(Text and element pointing listing)
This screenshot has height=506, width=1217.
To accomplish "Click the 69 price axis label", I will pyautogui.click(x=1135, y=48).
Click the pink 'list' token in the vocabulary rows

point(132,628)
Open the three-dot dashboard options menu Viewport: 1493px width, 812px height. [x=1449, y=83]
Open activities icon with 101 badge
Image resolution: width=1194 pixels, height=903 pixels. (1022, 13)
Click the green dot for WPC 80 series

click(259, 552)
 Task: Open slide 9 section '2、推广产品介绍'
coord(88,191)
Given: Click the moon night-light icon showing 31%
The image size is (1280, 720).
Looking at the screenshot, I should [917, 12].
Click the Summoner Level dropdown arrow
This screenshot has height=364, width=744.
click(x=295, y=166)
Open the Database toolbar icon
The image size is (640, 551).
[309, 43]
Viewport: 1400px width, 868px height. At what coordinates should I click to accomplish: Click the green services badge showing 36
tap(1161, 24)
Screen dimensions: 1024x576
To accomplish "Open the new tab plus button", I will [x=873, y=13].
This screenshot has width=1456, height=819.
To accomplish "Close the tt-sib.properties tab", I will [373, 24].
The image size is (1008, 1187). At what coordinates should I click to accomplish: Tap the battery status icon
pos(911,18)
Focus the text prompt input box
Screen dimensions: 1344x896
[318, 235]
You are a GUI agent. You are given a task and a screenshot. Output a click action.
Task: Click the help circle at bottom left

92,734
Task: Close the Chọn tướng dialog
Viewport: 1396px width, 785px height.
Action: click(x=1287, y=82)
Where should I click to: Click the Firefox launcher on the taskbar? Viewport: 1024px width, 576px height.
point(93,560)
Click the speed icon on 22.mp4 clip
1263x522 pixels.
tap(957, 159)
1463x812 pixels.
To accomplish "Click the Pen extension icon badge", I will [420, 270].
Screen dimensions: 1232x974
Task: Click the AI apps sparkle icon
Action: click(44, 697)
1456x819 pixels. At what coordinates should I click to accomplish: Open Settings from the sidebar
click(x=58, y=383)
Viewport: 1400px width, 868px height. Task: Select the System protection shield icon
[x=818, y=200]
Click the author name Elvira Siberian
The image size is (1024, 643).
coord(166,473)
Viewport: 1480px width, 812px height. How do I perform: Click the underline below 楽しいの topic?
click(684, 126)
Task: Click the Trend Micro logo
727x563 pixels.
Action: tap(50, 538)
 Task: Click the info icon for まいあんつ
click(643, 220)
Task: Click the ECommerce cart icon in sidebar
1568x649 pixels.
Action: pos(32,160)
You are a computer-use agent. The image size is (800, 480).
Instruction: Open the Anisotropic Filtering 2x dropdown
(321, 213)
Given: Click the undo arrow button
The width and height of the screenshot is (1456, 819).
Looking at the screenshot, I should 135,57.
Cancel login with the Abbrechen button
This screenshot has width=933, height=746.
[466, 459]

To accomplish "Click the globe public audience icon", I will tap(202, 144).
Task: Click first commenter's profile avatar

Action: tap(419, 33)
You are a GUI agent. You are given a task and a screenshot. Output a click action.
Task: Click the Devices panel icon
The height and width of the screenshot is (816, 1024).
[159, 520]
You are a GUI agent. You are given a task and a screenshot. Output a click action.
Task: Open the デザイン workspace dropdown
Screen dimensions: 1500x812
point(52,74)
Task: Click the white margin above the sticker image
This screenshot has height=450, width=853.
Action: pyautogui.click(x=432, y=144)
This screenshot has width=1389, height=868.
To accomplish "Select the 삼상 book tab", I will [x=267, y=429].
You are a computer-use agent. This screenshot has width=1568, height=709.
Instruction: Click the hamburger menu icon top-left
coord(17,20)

### Exercise objective
Lay out the listing between the lines holding "Open the Database toolbar icon" and "will [373, 24].", inclusive, as a two-column CSV with the headers ask and response. Give one row for each ask and its response, put each in its own quoted field, and turn any line breaks into spaces.

### Final result
ask,response
"Open the Database toolbar icon The image size is (640, 551).","[309, 43]"
"Viewport: 1400px width, 868px height. At what coordinates should I click to accomplish: Click the green services badge showing 36","tap(1161, 24)"
"Screen dimensions: 1024x576 To accomplish ""Open the new tab plus button"",","I will [x=873, y=13]."
"This screenshot has width=1456, height=819. To accomplish ""Close the tt-sib.properties tab"",","I will [373, 24]."